The independent E&P company is turning to technology to boost reserves by upping incremental recovery from mature assets.
SAN FRANCISCO—The pieces are set on the chessboard that is the Gulf of Mexico (GoM) shelf as operators turn to execution to boost reserves in a consolidated mature environment.
“Some small fields are out there, but the big ones we own, Apache owns, or Chevron owns – and none of us are selling,” said Ben Marchive, executive vice president of E&P for Energy XXI, presenting at the IPAA OGIS West Conference in San Francisco.
“We wish Chevron would sell a big package like ExxonMobil, but [it is] getting busy in [its] own fields. [The company] put out a couple [of] small packages in the last couple [of] years. There are no big packages out there.”

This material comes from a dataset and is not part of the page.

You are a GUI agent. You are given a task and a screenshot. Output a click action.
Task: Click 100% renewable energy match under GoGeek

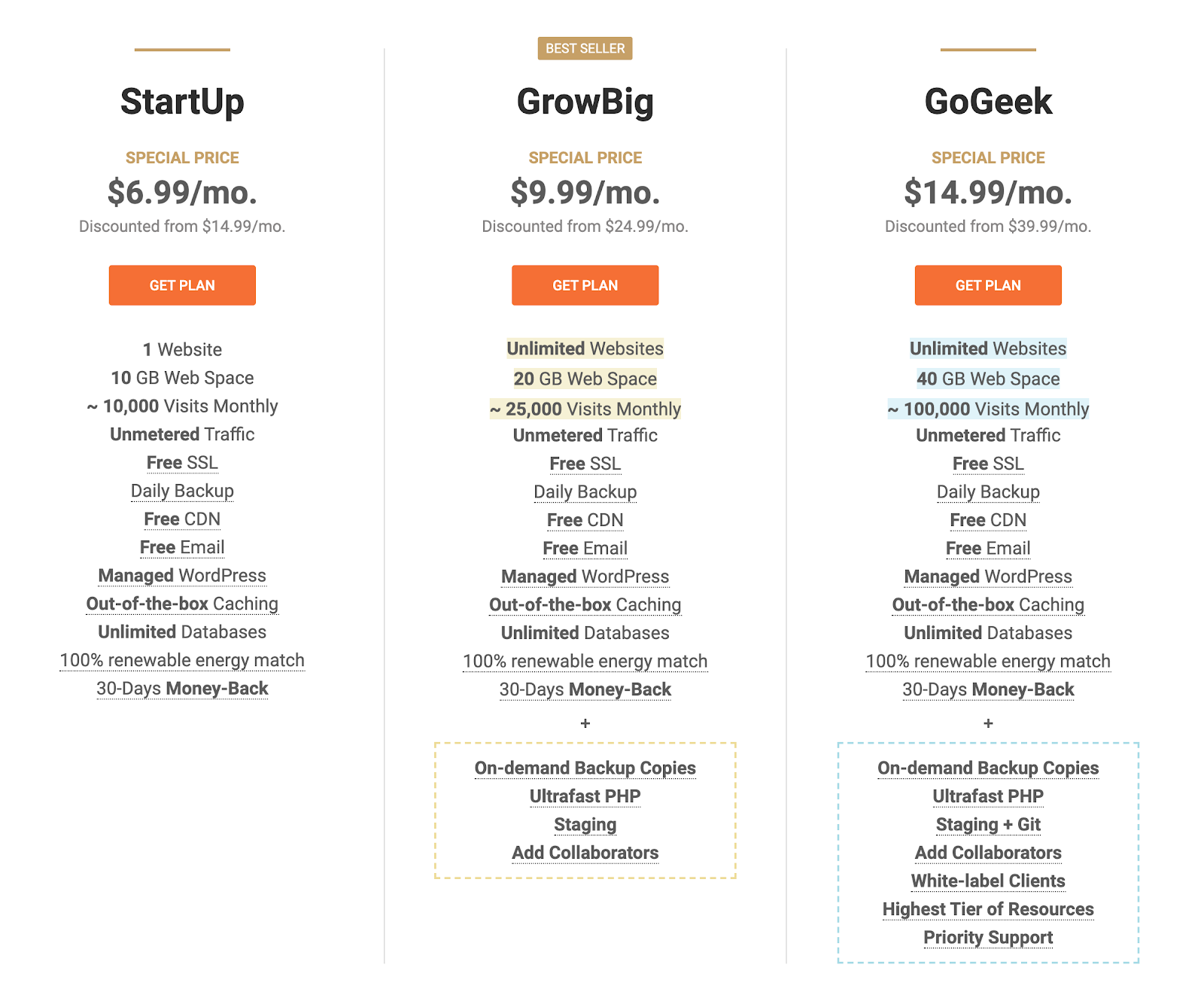[988, 662]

Marchive confirmed Energy XXI had looked at Hilcorp Energy GOM Holdings LLC’s shelf exit package that EPL Oil & Gas Ltd. acquired for US $550 million in mid-September. In general, deal volume has been trending down on the shelf, despite the headline transaction this year involving SandRidge Energy Inc.’s $1.275-billion acquisition of Dynamic Offshore Resources LLC, as well as Energy XXI’s $1.012-billion acquisition of ExxonMobil properties in November 2010.

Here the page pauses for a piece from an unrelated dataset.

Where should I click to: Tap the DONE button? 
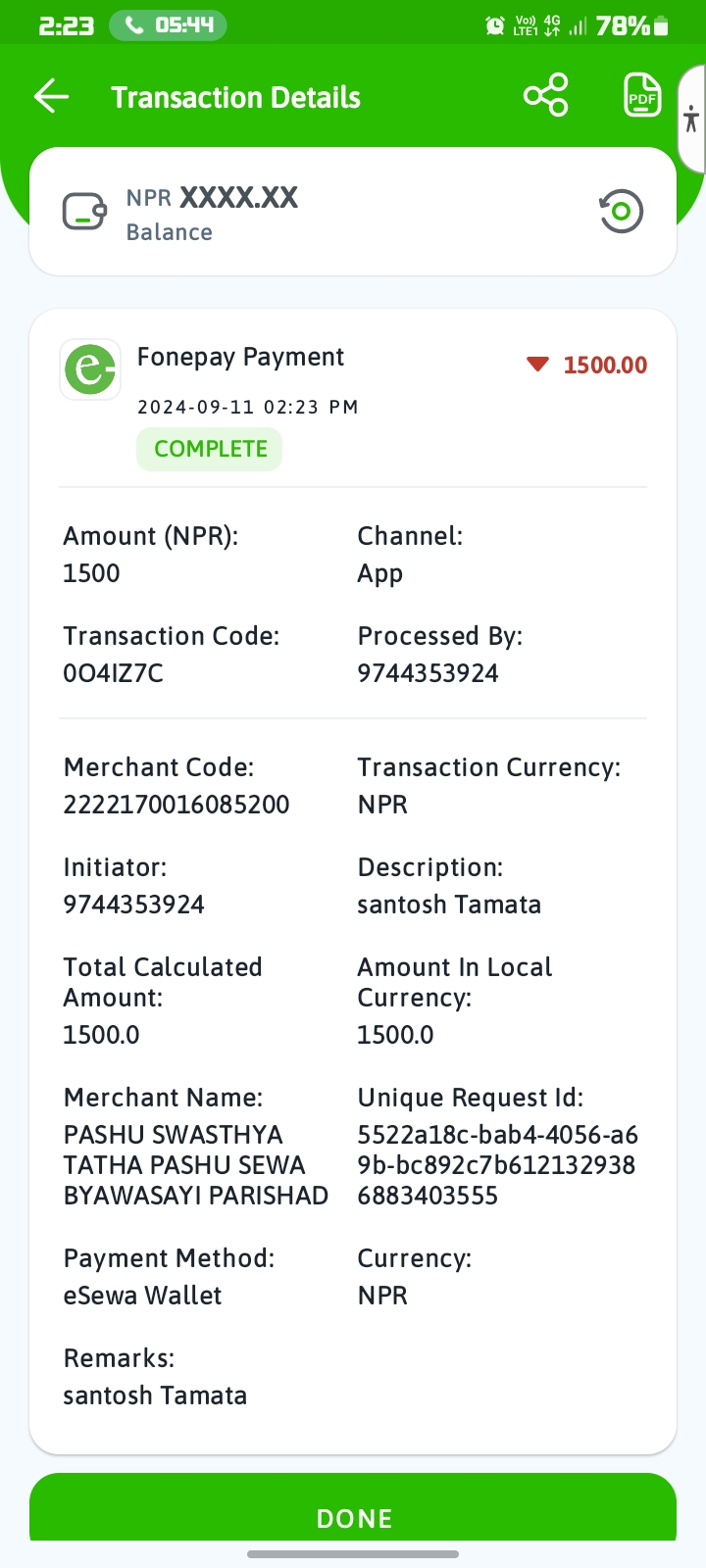(353, 1508)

“We look at seven or eight packages a year,” Marchive said. “A lot of them we don’t even act on because [these] are not very promising. It is very hard to find what we are looking for: old oil fields, because the newer fields, they’re not big. You’re not finding the half-billion-barrel fields, or the 300 MMbbl fields, or the 200 MMbbl fields. [Those] were all found years ago.”
Rather, Energy XXI is focusing on technology to add reserves by increasing incremental recovery from mature assets.
“We’re finding through reservoir simulation studies that with horizontal drilling we can do 700,000 or 800,000 barrels and we can add reserves,” Marchive said. “That original well might have been 400,000 barrels if we drilled it vertically. So we’re adding reserves with our development program.”
As an example, Marchive outlined results from the Big Sky #2 horizontal test on its West Delta 73 block, which the company acquired in the November 2010 ExxonMobil divestiture. Vertical wells in the structure generated initial production (IP) rates of 1,000 boe/d and estimated ultimate recoveries (EURs) of 350,000 bbl. The Big Sky #2 horizontal test employed a 305-m (1,000-ft) lateral targeting 2,500 boe/d. Despite interruption in the drilling process from Hurricane Isaac, Energy XXI completed the well in September for $8.7 million with a 24-hour IP of 3,000 boe/d and an 800,000-bbl EUR.
Energy XXI plans four other horizontal wells in West Delta 73 in 2013, which is 45 km (28 miles) south of Grand Isle, La., in 53 m (175 ft) of water.
Marchive, in his OGIS presentation, noted that Energy XXI’s top five fields featured a 45% recovery factor. Historically, those fields produced 992 MMbbl of oil with an estimated 38 MMbbl remaining. A 5% improvement in recovery factor via horizontal drilling and advanced completion techniques would generate an additional 114 MMbbl out of the five fields.
“Reservoir simulation shows we can double or triple the recovery factor with a horizontal [well], and we can add millions of barrels of oil,” Marchive said. “ExxonMobil drilled nine horizontal wells in West Delta. Three [were] gravel packed; six [were] not. The three [that were] gravel packed made over a million barrels. The six it didn’t made 250,000 to 300,000 barrels.”
Energy XXI is currently running four operated rigs in shallow shelf waters off the southern Louisiana coast and is participating in four nonoperated drilling programs, including the ultradeep shelf tests at Blackbeard West #2 and Davy Jones #1. Two of the nonoperated ultra-deep tests are onshore at Lineham Creek and the Highlander area in southern Louisiana.
The Houston-based shelf player claims it is the third-largest oil producer on the shelf and operates five of the 11 largest shelf oil fields.
Energy XXI is targeting $600 million in E&P capital expenditures for fiscal year 2013, with $322 million allocated to the former ExxonMobil properties.
“Trying to do $600 million is tough because of the rig situation,” Marchive said. “You bump up against rig availability. When you get a rig, you have to hold onto it. Sometimes we wait six months to get a rig, so it’s tough to increase our spending because you physically can’t do it.”
The company will install a new 20-slot platform at South Timbalier 54 Field, 58 km (36 miles) offshore Lafourche Parish, La., in 20 m (65 ft) of water.
“We’re running into problems as far as not having slots to drill from,” Marchive said. “When we do put a 20-slot platform out there, the wells will be cheaper and we won’t have to go through the expense of reclaiming an old wellbore. We’ll put the platform in an area where the paths of the wells will be less complicated than some of these we’ve been drilling.”